Exercise data ::
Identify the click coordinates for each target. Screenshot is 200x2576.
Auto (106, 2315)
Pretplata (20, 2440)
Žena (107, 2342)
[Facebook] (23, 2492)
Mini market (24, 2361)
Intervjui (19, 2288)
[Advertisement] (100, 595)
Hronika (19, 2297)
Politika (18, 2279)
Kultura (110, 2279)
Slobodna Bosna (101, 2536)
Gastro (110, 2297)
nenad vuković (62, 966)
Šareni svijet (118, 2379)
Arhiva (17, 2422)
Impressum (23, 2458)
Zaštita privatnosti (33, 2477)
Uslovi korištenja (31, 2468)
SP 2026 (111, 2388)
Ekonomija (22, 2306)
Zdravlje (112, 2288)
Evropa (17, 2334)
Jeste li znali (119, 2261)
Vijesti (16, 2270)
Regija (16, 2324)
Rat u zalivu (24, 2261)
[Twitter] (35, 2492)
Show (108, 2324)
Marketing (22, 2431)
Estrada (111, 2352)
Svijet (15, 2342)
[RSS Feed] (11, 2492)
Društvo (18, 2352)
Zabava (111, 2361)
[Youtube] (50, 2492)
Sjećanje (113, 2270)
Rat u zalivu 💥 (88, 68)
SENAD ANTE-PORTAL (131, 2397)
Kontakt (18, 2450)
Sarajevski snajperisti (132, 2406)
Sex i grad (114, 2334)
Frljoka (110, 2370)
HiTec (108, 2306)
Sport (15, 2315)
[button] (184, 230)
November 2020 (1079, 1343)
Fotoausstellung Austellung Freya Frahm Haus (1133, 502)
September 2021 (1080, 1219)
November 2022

Problem details ::
Reproduce every record, matching each line exactly.

Output of the exercise ::
Identify the click coordinates for each target. Screenshot is 200x2576.
Auto (106, 2315)
Pretplata (20, 2440)
Žena (107, 2342)
[Facebook] (23, 2492)
Mini market (24, 2361)
Intervjui (19, 2288)
[Advertisement] (100, 595)
Hronika (19, 2297)
Politika (18, 2279)
Kultura (110, 2279)
Slobodna Bosna (101, 2536)
Gastro (110, 2297)
nenad vuković (62, 966)
Šareni svijet (118, 2379)
Arhiva (17, 2422)
Impressum (23, 2458)
Zaštita privatnosti (33, 2477)
Uslovi korištenja (31, 2468)
SP 2026 (111, 2388)
Ekonomija (22, 2306)
Zdravlje (112, 2288)
Evropa (17, 2334)
Jeste li znali (119, 2261)
Vijesti (16, 2270)
Regija (16, 2324)
Rat u zalivu (24, 2261)
[Twitter] (35, 2492)
Show (108, 2324)
Marketing (22, 2431)
Estrada (111, 2352)
Svijet (15, 2342)
[RSS Feed] (11, 2492)
Društvo (18, 2352)
Zabava (111, 2361)
[Youtube] (50, 2492)
Sjećanje (113, 2270)
Rat u zalivu 💥 (88, 68)
SENAD ANTE-PORTAL (131, 2397)
Kontakt (18, 2450)
Sarajevski snajperisti (132, 2406)
Sex i grad (114, 2334)
Frljoka (110, 2370)
HiTec (108, 2306)
Sport (15, 2315)
[button] (184, 230)
November 2020 (1079, 1343)
Fotoausstellung Austellung Freya Frahm Haus (1133, 502)
September 2021 (1080, 1219)
November 2022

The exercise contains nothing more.